====== Input material

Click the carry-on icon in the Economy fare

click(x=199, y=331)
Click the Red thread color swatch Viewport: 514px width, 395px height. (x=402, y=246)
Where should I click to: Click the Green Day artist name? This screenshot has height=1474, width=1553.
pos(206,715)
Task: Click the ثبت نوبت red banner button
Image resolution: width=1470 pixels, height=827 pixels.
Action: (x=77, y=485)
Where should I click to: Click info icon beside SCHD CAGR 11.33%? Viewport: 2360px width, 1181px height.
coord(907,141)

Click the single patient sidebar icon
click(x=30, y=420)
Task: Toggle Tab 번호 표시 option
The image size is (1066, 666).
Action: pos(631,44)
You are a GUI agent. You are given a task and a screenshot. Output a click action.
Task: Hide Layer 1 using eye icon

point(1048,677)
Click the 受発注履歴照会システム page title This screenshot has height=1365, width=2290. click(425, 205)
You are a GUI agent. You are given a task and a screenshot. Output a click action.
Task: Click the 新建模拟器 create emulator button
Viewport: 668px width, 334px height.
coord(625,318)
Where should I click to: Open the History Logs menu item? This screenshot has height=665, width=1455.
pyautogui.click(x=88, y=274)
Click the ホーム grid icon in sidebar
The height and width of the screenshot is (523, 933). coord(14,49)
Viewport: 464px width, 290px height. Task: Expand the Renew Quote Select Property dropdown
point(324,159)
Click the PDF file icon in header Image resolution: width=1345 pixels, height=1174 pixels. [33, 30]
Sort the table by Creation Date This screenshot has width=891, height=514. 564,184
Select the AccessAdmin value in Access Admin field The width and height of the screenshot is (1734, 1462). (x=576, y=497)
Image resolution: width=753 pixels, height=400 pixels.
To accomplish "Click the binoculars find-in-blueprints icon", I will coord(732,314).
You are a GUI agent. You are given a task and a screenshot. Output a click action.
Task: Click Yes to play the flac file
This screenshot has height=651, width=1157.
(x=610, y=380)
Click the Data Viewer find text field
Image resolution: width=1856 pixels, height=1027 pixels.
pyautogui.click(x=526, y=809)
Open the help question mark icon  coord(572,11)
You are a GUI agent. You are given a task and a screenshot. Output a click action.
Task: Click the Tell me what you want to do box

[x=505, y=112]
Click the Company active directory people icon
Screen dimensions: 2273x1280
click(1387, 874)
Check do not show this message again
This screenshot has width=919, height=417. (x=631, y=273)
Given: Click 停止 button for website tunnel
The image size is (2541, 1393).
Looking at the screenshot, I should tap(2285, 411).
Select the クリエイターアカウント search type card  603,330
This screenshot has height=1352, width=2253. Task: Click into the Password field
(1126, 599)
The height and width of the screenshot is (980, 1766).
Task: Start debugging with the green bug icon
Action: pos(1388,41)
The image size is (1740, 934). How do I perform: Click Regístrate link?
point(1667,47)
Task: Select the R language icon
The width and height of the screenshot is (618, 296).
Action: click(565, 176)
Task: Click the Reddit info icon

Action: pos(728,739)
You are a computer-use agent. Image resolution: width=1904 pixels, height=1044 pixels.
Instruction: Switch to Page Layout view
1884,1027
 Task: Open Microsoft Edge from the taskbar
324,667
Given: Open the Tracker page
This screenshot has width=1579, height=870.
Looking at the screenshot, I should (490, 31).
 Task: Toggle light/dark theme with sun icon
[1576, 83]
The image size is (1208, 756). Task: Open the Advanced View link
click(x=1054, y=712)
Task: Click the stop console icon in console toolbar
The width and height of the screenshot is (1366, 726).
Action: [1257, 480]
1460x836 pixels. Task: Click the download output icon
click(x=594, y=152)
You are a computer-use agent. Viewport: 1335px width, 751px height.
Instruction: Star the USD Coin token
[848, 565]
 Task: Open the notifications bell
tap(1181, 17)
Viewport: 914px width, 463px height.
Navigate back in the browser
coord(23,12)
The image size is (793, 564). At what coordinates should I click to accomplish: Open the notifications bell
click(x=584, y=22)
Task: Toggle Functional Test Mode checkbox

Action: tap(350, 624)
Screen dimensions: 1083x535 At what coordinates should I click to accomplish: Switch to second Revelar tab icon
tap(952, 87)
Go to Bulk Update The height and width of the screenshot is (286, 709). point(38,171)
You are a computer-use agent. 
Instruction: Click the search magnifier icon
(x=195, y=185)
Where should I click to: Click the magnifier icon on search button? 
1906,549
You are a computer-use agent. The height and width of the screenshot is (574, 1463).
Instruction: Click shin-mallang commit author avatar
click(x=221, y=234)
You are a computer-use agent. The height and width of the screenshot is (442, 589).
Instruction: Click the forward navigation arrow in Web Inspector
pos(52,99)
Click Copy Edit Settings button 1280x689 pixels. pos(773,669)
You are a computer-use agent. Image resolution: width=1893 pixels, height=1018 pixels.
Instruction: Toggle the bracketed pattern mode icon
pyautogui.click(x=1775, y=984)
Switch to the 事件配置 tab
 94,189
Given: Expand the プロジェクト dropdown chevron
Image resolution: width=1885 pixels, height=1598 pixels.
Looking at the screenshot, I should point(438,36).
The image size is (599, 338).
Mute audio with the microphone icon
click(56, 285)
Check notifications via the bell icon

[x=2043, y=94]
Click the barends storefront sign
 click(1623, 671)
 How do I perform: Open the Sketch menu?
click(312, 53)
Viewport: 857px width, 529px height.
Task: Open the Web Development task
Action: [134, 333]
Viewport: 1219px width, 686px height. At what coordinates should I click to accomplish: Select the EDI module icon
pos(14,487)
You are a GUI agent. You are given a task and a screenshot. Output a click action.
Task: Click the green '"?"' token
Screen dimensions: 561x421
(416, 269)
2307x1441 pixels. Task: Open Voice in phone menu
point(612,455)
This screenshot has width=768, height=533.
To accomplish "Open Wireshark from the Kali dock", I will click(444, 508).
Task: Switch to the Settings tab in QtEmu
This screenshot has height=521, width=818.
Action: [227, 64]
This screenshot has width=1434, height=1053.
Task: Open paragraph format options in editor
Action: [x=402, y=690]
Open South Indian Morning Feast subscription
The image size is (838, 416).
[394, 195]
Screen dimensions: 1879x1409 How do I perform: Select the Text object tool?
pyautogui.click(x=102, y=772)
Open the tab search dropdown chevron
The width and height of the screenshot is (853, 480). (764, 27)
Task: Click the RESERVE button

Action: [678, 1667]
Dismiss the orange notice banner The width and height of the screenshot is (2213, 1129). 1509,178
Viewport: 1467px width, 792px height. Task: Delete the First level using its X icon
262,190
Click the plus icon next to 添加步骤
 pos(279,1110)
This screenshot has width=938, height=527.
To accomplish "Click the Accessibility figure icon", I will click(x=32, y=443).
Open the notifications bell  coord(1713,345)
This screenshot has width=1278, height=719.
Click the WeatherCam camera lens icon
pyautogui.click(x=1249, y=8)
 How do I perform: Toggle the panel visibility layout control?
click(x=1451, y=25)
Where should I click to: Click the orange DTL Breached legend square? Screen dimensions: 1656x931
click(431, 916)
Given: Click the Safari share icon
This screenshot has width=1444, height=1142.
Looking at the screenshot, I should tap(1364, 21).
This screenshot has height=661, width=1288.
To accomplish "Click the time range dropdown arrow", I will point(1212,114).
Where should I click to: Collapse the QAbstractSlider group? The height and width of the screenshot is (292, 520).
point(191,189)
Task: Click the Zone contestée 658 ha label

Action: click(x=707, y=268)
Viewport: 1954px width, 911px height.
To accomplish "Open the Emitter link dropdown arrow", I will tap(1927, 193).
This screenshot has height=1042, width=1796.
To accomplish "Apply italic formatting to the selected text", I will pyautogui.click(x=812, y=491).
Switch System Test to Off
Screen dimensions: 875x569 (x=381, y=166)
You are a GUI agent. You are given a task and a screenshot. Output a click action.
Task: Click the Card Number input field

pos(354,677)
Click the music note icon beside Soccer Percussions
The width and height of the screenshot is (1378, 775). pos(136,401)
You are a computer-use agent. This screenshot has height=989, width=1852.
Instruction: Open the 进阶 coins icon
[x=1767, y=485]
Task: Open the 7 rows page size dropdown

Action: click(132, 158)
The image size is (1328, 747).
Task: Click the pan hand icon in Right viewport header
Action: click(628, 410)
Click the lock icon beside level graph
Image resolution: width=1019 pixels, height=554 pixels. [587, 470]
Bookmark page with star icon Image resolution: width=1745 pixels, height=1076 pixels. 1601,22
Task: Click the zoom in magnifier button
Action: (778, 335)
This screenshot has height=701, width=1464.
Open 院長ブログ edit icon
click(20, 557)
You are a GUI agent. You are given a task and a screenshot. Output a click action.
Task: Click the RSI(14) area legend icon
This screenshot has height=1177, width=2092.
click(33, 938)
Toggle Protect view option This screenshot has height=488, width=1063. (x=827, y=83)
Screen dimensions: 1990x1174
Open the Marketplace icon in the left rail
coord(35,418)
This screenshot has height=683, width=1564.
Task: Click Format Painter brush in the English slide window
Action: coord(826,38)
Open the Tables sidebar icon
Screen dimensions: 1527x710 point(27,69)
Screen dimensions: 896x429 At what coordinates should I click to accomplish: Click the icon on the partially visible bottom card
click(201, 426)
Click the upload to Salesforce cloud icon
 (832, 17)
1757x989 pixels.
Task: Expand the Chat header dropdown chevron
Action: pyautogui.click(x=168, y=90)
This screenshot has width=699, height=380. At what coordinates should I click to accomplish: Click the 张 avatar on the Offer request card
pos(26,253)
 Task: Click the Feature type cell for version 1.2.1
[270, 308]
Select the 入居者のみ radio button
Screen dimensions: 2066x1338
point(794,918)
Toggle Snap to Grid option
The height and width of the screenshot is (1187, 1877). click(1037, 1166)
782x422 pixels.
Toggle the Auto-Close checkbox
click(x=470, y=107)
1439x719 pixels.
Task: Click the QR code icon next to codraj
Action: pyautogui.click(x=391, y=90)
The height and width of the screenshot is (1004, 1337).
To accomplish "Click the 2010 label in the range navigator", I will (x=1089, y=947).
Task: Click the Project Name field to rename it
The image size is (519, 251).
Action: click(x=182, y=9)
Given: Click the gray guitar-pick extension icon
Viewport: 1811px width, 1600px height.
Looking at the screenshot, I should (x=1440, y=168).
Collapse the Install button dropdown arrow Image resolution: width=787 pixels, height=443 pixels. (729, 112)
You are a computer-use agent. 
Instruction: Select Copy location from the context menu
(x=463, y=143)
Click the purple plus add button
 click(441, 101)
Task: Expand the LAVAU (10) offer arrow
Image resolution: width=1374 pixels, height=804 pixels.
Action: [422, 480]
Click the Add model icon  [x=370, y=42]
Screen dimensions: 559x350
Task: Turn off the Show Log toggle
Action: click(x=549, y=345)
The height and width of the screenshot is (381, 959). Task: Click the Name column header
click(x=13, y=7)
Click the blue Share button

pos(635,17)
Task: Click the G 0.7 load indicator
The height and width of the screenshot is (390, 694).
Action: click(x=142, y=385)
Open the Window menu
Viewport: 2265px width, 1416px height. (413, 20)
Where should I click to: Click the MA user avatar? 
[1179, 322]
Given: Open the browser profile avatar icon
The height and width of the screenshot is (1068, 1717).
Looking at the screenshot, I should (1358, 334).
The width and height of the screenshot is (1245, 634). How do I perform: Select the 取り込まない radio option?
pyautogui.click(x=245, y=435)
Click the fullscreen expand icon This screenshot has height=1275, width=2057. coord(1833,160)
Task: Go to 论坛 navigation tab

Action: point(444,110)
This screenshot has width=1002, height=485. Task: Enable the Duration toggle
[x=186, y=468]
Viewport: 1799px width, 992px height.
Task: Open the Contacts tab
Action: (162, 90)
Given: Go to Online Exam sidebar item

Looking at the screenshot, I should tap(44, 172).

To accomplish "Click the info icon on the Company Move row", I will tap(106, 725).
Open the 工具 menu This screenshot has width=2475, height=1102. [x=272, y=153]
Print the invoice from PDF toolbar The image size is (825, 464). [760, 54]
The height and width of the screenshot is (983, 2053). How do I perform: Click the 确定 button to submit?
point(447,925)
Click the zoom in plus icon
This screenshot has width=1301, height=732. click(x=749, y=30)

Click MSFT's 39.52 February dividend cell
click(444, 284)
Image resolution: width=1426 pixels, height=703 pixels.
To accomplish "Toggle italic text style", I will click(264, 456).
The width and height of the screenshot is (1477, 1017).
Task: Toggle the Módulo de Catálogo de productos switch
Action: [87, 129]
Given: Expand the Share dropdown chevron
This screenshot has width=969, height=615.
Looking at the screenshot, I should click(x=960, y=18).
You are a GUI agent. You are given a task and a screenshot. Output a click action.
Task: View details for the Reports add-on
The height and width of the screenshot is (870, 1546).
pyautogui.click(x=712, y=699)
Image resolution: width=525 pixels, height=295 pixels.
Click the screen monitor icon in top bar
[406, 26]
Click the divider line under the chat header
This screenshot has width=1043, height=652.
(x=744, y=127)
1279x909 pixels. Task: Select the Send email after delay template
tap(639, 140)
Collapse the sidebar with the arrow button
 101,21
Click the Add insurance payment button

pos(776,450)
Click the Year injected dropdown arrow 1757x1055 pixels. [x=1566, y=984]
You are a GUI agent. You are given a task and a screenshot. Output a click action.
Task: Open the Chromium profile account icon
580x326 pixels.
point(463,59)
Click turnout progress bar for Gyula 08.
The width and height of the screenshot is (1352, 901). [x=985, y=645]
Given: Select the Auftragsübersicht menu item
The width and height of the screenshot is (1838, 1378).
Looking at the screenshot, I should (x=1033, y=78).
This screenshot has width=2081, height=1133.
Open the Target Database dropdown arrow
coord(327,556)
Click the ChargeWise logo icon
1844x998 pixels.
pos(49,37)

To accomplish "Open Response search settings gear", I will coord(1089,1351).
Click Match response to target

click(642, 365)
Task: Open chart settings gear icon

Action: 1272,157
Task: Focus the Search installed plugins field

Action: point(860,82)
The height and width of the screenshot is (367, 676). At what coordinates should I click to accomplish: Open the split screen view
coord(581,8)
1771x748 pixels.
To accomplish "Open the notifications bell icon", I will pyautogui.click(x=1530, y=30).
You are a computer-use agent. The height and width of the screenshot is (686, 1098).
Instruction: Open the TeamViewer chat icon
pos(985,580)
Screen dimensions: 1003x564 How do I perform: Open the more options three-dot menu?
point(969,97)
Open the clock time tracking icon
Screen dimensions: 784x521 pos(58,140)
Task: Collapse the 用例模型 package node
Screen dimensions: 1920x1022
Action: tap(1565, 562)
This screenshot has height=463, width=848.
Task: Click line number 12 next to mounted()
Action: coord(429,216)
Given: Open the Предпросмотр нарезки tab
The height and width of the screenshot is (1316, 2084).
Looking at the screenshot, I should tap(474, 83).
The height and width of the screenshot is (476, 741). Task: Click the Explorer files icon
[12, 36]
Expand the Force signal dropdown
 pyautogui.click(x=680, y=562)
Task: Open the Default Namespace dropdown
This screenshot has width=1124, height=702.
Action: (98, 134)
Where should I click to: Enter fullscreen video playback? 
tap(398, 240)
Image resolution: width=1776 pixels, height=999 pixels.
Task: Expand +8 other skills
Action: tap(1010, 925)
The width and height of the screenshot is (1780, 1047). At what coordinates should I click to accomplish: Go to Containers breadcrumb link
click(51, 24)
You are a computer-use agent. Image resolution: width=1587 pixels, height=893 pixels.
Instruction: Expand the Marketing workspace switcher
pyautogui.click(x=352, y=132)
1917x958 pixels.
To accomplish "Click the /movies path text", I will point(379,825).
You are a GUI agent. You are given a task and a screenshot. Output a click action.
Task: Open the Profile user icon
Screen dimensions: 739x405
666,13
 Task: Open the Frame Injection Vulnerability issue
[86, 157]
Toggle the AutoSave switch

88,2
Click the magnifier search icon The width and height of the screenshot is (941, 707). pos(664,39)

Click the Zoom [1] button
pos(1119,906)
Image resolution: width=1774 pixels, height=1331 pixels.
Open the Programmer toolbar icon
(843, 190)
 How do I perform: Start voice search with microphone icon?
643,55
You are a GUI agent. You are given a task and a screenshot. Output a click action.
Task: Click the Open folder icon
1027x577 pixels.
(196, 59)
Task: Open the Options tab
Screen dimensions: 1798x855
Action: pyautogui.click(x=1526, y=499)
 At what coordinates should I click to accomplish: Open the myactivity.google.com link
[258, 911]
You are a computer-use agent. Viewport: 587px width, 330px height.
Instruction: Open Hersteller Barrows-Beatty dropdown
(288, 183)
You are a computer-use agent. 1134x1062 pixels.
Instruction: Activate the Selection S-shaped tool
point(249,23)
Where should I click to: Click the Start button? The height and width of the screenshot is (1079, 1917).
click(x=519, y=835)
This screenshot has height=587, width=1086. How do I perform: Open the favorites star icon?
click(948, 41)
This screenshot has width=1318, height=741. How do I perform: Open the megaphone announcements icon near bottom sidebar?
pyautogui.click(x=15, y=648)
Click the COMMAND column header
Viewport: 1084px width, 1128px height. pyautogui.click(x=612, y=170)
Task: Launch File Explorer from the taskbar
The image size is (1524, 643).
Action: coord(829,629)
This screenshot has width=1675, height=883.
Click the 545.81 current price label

============

### What to work on
What lines above contain "banner"? Copy them out.

### Response for this exercise
Task: Click the ثبت نوبت red banner button
Dismiss the orange notice banner The width and height of the screenshot is (2213, 1129). 1509,178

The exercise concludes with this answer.